At Affino we always aim to have the most reliable and high quality stats throughout, and as such we update the stats engines regularly to improve on Affino’s statistical accuracy.
The single biggest factor in generating accurate web stats is identifying what is a human view versus a bot view. Affino has a host of ways to do this and we continue to evolve the discovery process. Crucially underlying everything is that we audit every page impression / call that happens in Affino and classify it as User / Admin / Bot and Other. If you go to Control > Audit you can drill down into this.
On the average site around 5% of traffic is a human page view, and 95% is something else. On Affino.com it is 4.925% human as an example.
We classify bot views once we have identified that the impressions come either from a Bot IP address, or has a bot user agent, and often multiple variations of these, so one bot might have a number of IP Addresses, strings and behaviours that we use to identify them.
When a bot hits the site we don’t count it as an impression, as we simply don’t know what’s happening with the content, normally it is an engine scraping it, or indexing it, or simply checking to see that the page is there. We only count human impressions and only then when we have run a set of additional checks to verify that the page was fully viewed and interacted with.

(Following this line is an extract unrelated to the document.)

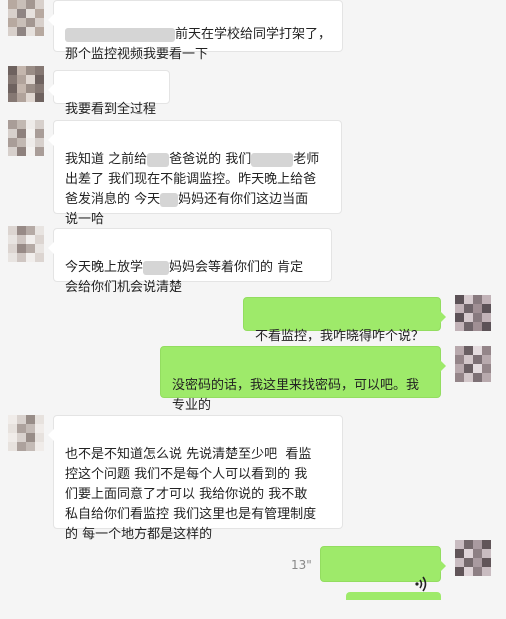  What do you see at coordinates (303, 380) in the screenshot?
I see `message-bubble: 没密码的话，我这里来找密码，可以吧。我 专业的` at bounding box center [303, 380].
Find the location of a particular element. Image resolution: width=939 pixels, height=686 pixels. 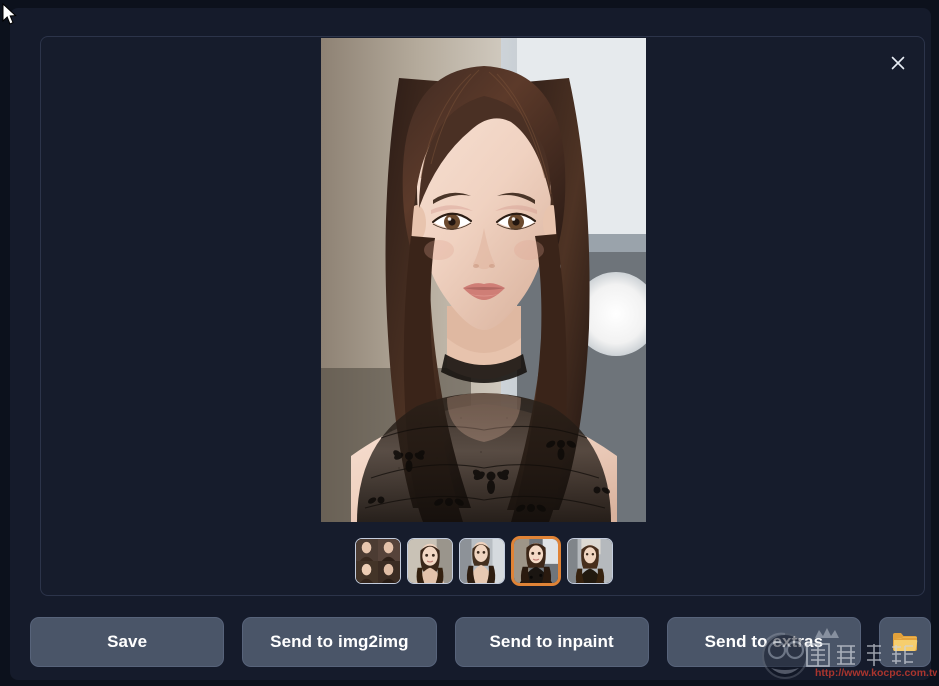

send-to-inpaint-button: Send to inpaint is located at coordinates (552, 642).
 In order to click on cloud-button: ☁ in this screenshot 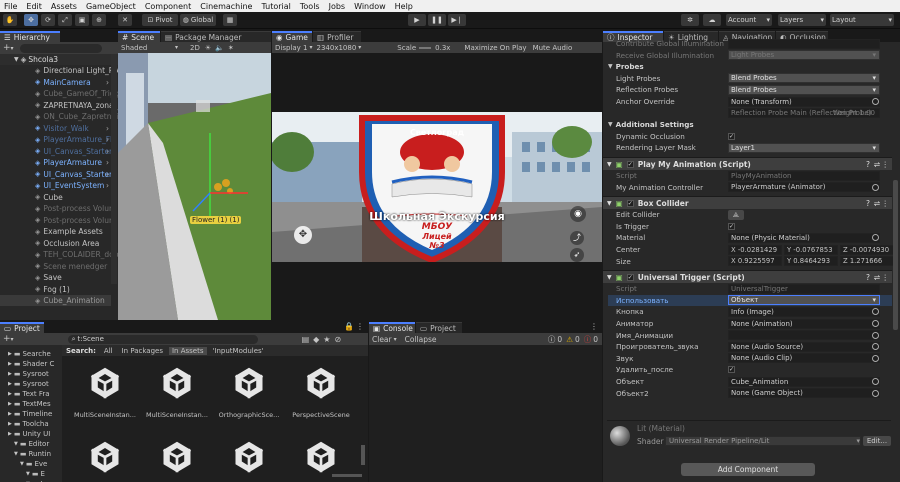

In this latest release we added a host of additional logging and log processing to support ABC logs.
The ABC has certain rules for identifying bots and administration views, these are quite different from Affino’s bot itentification processes, so to generate ABC logs we capture all the traffic and only when you enable the ABC logging do we process and generate the ABC log data. At no point does this affect the core Affino stats. It means that ABC will report very different site traffic levels to Affino, and on initial trials we have noted that this difference is up to 250%. Crucially ABC is looking to provide comparablility in its statistical profiling between sites by treating all sites the same.
It means that if you want your stats to tell different stories then you have options in how you go about it.
The reason we have as our primary goal the commitment to accuracy is so that you can know exactly how well your campaigns are doing, and so that we can provide accurate audience identification and conversion rates. Bots can really disrupt your campaign and conversion analysis, and give you misleading impressions, so we feel it is crucial that we focus the stats on real people and their actions and decisions.
There are over 2,000 bots which regularly interact with Affino sites, these are just the ones Affino has identified. There will likely be more, stealthy, well behaved, undeclared bots that Affino has yet to surface. Many of these identify themselves and adhere to the bot guidance provided in the robots.txt on each site. Equally many violate robots.txt and in fact try to maliciously access pages specifically identified as excluded, and in the case of malicious bots attempt to penetrate Affino in some capacity.
We have updated Affino in hundreds of ways over the past quarter specifically to fend off malicious or, with a generous interpretation, badly coded bots. Frequently bots are coded to seek out vulnerabilities and generate errors which can expose elements of the underlying Affino structure. We are systematically identifying and updating aspects of Affino each day as they are flagged to prevent malicious access or errors.
In terms of the bot discovery, every time a bot is identified it goes into a bot inbox, in a typical week Affino identifies around 200 new potential bots. The team reviews these potential bots each Friday, and does a deep analysis of their behaviour.
If they are confirmed as bots we add rules to clearly identify them. If we find the bot to be malicious, or potentially destructive to our customers’ sites, e.g. DDoS like behaviour then we put them on the block list and prevent them from accessing any client site. Once any bot is identified and placed on a bot list then any future traffic from them is in turn logged and excluded from the general user stats.
As mentioned previously, some bots are intentionally, or in some cases un-intentionally, violating the robots.txt guidance by in effect performing denial of service attacks on Affino sites. These bots can hit individual sites thousands or even tens of thousands of times each day. More importantly they frequently will launch multiple simultaneous calls in the same second (or even millisecond) which could not be better designed to cause issues and trigger security shutdowns or cloud scaling.
We have rolled out a new bot blocking engine which will allow us to block bots in seconds and then roll that out to every Affino site. This will help considerably with ensuring the fastest site response times and in reducing scaling events which result in momentary slowdowns.
We are not anticipating updating the core analysis engine for some time now, however each week we will continue to add new bots to the list and further refine the bot detection and blocking, which might in turn affect your statistics. At the time of identifying and blocking an individual bot we have little idea of the future impact to the Affino site traffic levels (especially on individual sites), but in terms of malicious bots we know it can dramatically improve the performance of a host of sites.
What we will be doing over the coming months is rolling out a host of major advances in how Affino’s stats are presented throughout Affino including the new page dashboard, as well as a host of new dashboards and high level reports throughout Affino.